Exercise prompt> Work through the data below and give the number of lines holding the word "will", without any other text.

[Items from a data source]

╭──

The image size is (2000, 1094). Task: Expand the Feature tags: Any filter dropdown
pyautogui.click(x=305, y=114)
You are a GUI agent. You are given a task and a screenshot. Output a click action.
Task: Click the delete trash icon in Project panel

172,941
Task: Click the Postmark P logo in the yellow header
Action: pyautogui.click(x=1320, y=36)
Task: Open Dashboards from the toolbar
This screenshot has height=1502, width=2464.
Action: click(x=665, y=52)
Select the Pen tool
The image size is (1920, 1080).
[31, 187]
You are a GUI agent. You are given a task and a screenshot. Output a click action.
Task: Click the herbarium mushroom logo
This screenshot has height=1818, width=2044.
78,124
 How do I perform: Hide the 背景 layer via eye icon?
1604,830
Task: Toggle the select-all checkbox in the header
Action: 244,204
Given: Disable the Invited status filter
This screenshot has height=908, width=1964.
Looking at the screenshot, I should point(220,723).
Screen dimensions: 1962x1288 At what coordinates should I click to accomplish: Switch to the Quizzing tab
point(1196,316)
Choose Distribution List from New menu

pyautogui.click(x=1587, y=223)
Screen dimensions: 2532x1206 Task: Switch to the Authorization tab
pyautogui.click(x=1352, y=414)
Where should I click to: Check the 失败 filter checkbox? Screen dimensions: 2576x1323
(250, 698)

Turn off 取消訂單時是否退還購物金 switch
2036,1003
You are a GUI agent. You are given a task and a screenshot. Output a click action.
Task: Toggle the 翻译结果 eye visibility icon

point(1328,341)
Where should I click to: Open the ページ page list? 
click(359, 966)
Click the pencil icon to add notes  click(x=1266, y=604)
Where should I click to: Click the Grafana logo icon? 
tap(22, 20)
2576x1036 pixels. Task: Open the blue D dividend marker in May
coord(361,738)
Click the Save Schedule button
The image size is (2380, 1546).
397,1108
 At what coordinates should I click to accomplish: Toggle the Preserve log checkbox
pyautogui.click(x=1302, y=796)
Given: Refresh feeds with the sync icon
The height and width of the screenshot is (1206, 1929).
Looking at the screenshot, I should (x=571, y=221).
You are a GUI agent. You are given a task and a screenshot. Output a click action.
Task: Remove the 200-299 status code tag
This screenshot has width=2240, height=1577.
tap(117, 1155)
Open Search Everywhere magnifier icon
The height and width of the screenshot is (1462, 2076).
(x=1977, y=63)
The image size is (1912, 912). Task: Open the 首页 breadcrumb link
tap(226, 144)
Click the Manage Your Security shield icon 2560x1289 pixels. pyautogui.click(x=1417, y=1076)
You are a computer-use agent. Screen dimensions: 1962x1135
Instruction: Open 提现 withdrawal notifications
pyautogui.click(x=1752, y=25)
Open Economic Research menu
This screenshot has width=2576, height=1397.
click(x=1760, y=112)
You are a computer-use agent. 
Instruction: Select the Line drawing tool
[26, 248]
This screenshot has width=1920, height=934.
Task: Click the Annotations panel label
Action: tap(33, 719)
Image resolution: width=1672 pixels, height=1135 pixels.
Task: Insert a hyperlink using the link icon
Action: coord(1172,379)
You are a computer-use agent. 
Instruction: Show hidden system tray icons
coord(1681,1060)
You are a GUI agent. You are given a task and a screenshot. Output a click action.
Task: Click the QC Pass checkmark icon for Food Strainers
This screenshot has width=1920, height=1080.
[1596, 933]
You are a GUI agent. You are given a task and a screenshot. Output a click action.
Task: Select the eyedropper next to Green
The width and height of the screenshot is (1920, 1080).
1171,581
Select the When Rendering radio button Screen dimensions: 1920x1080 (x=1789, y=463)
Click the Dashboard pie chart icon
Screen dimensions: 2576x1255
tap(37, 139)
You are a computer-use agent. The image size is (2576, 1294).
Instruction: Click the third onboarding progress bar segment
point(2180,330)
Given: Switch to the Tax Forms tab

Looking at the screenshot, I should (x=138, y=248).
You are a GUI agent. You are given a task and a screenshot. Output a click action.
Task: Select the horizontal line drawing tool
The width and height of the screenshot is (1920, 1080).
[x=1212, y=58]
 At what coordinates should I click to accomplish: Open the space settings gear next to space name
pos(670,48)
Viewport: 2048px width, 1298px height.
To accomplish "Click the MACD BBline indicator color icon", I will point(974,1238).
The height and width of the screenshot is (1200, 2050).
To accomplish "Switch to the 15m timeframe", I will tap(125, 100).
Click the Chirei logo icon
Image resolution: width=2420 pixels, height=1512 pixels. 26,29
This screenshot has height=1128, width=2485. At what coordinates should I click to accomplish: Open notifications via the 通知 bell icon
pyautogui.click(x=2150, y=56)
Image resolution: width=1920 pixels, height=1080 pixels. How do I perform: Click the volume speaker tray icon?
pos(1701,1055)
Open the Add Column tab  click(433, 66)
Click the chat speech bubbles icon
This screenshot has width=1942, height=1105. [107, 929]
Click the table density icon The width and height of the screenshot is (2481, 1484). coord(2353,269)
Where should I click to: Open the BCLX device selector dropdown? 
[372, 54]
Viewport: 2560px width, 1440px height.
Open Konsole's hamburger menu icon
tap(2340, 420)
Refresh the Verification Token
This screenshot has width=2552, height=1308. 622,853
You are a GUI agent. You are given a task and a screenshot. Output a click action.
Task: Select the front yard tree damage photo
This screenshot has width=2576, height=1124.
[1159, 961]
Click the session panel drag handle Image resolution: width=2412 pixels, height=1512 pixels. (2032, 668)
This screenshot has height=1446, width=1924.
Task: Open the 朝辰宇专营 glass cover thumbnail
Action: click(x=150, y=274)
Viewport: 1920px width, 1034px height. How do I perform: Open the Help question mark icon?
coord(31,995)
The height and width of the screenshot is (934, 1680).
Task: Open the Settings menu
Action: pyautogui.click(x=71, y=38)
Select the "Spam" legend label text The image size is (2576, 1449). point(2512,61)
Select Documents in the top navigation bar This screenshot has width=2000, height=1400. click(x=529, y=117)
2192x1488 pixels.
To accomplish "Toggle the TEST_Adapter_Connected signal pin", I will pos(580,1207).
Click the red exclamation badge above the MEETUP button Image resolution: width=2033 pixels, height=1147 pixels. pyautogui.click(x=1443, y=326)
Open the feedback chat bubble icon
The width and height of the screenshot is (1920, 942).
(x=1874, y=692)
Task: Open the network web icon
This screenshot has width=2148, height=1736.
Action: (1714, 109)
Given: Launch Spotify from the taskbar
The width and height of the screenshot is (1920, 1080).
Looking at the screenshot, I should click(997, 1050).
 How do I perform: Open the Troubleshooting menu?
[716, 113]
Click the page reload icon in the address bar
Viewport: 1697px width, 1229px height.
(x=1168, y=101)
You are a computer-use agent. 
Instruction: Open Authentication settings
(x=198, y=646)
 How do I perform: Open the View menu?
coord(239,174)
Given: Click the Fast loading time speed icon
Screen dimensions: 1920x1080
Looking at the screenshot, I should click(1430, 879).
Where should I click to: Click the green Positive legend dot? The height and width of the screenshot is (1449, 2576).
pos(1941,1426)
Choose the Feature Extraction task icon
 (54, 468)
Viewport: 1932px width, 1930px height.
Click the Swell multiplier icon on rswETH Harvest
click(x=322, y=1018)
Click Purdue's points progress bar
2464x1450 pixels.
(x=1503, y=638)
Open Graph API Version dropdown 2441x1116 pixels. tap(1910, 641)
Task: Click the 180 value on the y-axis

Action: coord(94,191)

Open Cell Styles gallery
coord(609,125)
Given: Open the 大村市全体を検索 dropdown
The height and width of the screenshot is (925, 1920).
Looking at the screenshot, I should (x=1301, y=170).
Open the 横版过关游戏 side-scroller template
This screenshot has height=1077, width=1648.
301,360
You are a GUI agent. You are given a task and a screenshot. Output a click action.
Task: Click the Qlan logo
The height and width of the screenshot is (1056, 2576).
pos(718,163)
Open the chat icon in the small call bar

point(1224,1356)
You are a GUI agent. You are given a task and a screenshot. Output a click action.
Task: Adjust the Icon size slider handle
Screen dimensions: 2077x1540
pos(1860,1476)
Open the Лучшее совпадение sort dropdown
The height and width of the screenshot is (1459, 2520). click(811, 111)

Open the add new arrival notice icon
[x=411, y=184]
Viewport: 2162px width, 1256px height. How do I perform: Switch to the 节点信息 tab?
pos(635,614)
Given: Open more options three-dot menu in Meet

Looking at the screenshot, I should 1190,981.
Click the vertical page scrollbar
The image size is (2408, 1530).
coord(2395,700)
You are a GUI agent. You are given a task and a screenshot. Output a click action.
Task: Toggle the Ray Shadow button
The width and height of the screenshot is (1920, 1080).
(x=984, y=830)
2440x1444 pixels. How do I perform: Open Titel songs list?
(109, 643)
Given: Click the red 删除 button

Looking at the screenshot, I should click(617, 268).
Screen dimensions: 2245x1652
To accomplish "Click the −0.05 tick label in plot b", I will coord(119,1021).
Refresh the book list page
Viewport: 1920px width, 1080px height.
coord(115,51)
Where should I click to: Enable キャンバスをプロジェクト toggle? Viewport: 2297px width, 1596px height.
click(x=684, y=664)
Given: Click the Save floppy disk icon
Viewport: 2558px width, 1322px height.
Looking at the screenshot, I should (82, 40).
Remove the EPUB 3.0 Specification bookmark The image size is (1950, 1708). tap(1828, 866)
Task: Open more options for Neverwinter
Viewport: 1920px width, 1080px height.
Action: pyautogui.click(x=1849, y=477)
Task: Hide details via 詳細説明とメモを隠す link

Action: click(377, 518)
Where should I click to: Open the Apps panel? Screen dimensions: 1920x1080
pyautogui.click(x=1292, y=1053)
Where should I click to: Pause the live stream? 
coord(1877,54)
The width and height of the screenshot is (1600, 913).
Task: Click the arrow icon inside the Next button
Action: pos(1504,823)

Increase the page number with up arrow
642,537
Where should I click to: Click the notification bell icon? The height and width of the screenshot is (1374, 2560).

╰──

Solution to this problem> 4